In a synfire chain, activity propagates synchronously from one layer to the next. Transmission delays are identical for all synaptic connections between two layers. Bienenstock proposed the notion of synfire braid for the case when transmission delays are heterogeneous (Bienenstock (1994), A model of neocortex, see Appendix A). The idea was expanded by Izhikevich with the terminology “polychronization” (Izhikevich, Neural Comp 2006; Szatmary and Izhikevich, PLoS CB 2010), and related to Edelman’s theory of neural darwinism (see his 1988 book).
Polychronization relies on the same propagation mechanism as synfire chains, but a polychronous group differs from a synfire chain in that there are no layers per se. When a set of neurons fire spikes at times such that, added to the transmission delays, they arrive simultaneously at a common target neuron, this neuron may fire. A spatio-temporal pattern of activity congruent with synaptic delays may then propagate along the “polychronous group”. Polychronization is a natural generalization of synfire chains, but there are interesting new properties. First, in a recurrent neural network, there are potentially many more polychronous groups than neurons, unlike synfire chains, and each neuron may participate in many such groups. In fact, in theory, the exact same set of neurons can participate in two different groups, but in a different activation order. In a recurrent network, polychronous groups spontaneously ignite at random times and for short durations. This means in particular that repeating spatiotemporal patterns would be very difficult to observe in spontaneous activity. It is important to emphasize that “polychronization” is not a specific mechanism, in that it does not rely on particular anatomical or physiological mechanisms other than what is currently generally accepted. It occurs in balanced excitatory-inhibitory networks with irregular activity and standard spike-timing-dependent plasticity, and in such conditions neurons are known to be highly sensitive to coincidences. In other words, it is a particular perspective on the dynamics of such networks.
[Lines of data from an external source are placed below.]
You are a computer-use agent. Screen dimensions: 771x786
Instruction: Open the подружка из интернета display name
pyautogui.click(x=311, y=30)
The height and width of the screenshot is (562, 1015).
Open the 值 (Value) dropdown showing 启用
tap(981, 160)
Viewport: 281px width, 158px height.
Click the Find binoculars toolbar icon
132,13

The interesting application of polychronization is working memory (Szatmary and Izhikevich 2010). As I mentioned, the general theoretical context is Edelman’s theory of neural darwinism. Edelman got the Nobel prize in the 1970s for his work on the immune system, and he then moved to neuroscience where he developed a theory that relies on an analogy with the immune system. In that system, there is a preexisting repertoire of antibodies, which are more or less random. When a foreign antigen is introduced, it binds to some of these antibodies, and the response is then amplified with clonal multiplication – much like in Darwinian evolution theory. Here a memory item is presented under the form of a specific spatiotemporal pattern of activation. This pattern may be congruent with some of the connection delays of the network, i.e., it may correspond to a polychronous group (or part of one): this corresponds to the binding of antibodies to an antigen. It is then hypothesized that these connections are amplified through quick associative plasticity, i.e., STDP acting on a short time scale, fading over about 10 seconds (one hypothesis relies on NMDA spikes). Note that this is very similar in spirit to von der Malsburg’s “dynamic link matching”. This step corresponds to clonal amplification in the immune system. Because of the reinforcement of the connections, the polychronous group is spontaneously reactivated at random times, until it ultimately fades out. In this way the spatiotemporal pattern is replayed for a few tens of seconds.
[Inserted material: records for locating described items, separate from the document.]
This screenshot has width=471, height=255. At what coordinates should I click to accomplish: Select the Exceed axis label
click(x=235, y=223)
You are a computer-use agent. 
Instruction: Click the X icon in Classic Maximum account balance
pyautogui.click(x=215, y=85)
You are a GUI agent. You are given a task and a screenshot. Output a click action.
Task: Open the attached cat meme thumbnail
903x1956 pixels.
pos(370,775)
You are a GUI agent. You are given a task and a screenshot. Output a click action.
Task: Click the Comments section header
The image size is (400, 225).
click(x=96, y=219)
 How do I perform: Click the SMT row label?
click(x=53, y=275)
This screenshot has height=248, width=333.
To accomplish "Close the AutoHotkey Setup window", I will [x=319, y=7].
The articulation of this theory with empirical evidence is rather interesting in the context of the rate vs. timing debate. First, it builds on generally accepted empirical evidence, including irregular firing statistics and excitatory-inhibitory balance. The theory is based on precise spike timing, but spike timing is not reproducible. Indeed spike timing is not locked to the stimulus, and only relative spike timing matters. What is more, in different trials, different polychronous groups may be selected and therefore even relative spike timing may not be reproducible across trials (but probably within a trial). Another interesting observation is that it predicts that the firing rate of some neurons should show an increasing (ramping) firing rate after stimulus presentation. This is not because these neurons “encode duration” with their rate, but because as the polychronous group is spontaneously reactivated, its length progressively increases, which means that neurons in the group’s tail fire more and more often through the course of reactivation.
Without judging the validity of the polychronization theory, I note that it provides a concrete example of a spike-based theory that appears consistent with many aspects of neural statistics (irregularity, lack of reproducibility, etc). This fact demonstrates once more that these aspects cannot be used as arguments in support of rate-based theories.